---- Supplied material

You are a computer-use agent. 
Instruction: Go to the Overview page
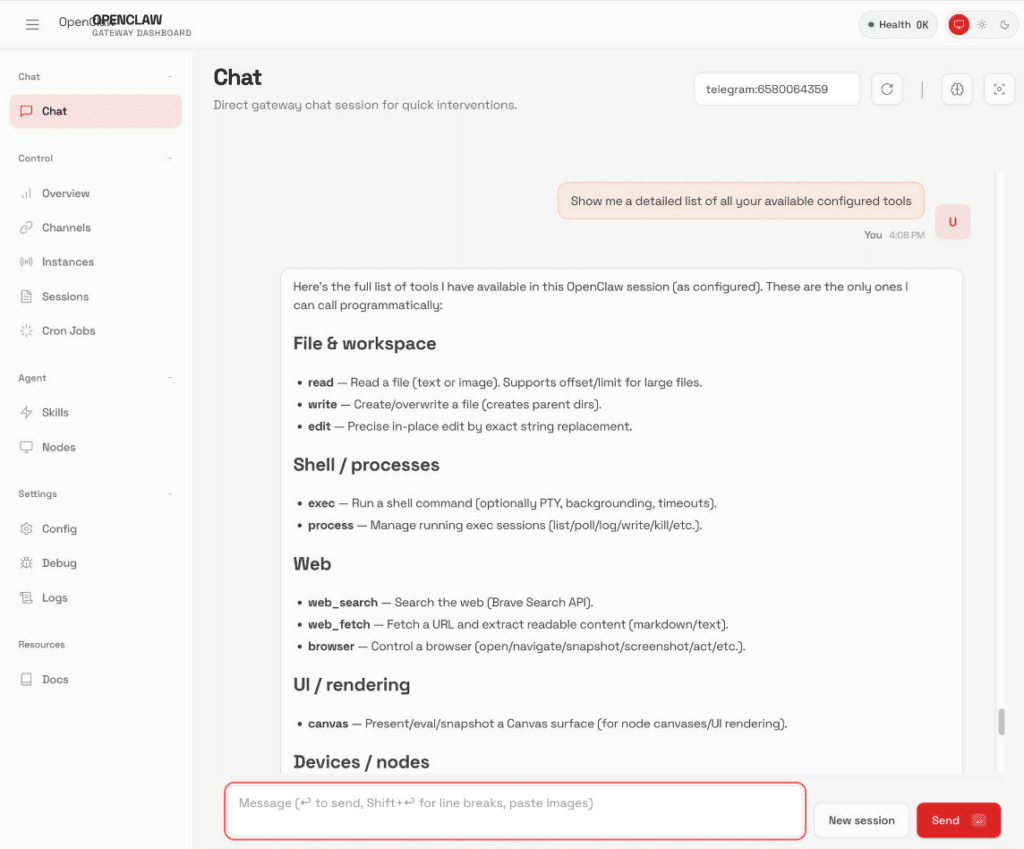tap(66, 194)
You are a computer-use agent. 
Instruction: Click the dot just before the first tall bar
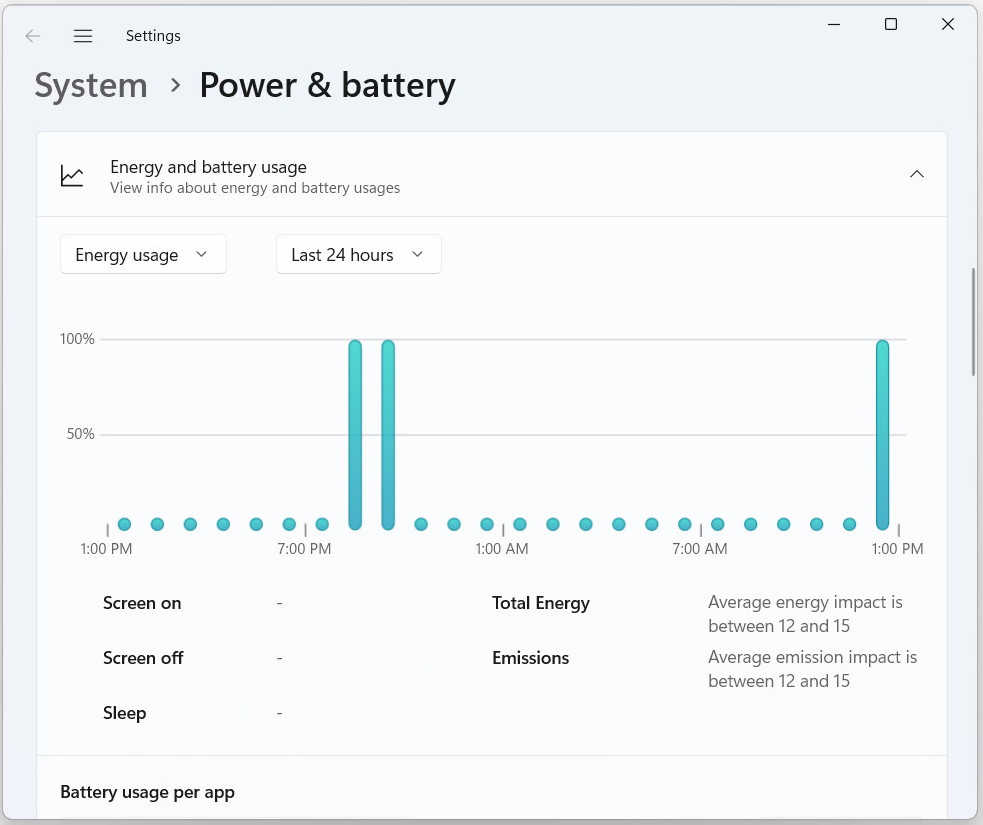[322, 524]
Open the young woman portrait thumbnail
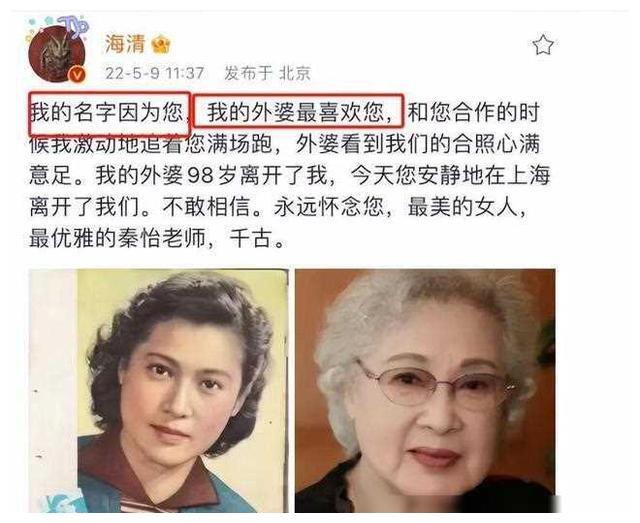The image size is (640, 523). coord(158,391)
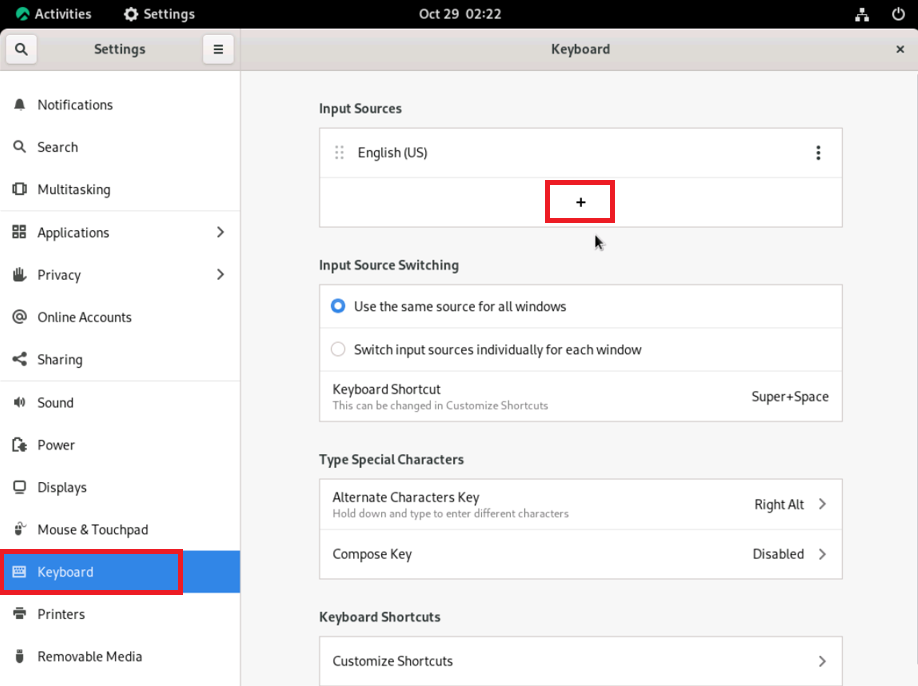Open the Displays settings panel
Image resolution: width=918 pixels, height=686 pixels.
click(x=62, y=488)
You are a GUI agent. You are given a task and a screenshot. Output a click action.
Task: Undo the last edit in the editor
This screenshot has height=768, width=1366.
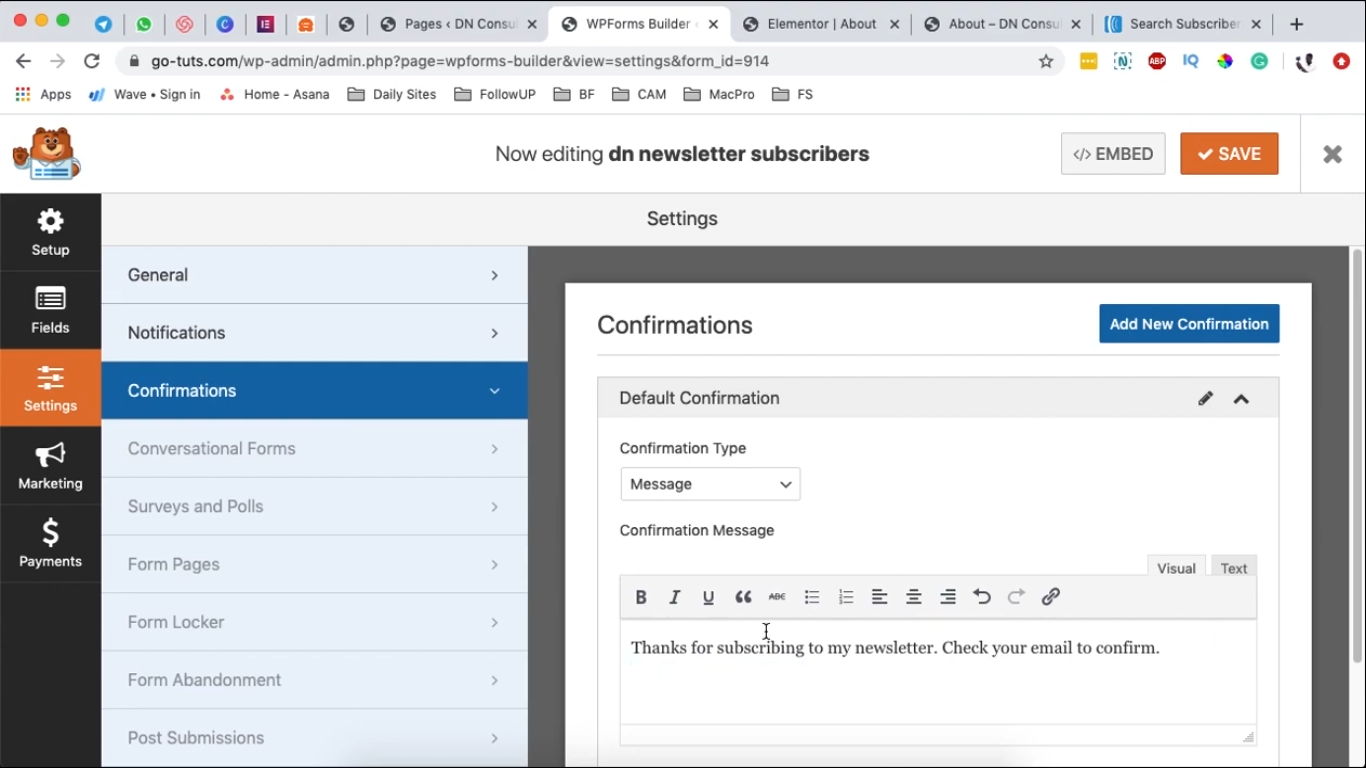click(x=982, y=597)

--------

• _What you need to do_
Word for word and without any pictures, return all of the lines above.

• _Answer for this exercise_
You are a computer-use agent. 
Instruction: Go to the Overview page
tap(66, 194)
You are a computer-use agent. 
Instruction: Click the dot just before the first tall bar
[322, 524]
Open the young woman portrait thumbnail
The image size is (640, 523). coord(158,391)
Open the Displays settings panel
Image resolution: width=918 pixels, height=686 pixels.
click(x=62, y=488)
You are a GUI agent. You are given a task and a screenshot. Output a click action.
Task: Undo the last edit in the editor
This screenshot has height=768, width=1366.
click(x=982, y=597)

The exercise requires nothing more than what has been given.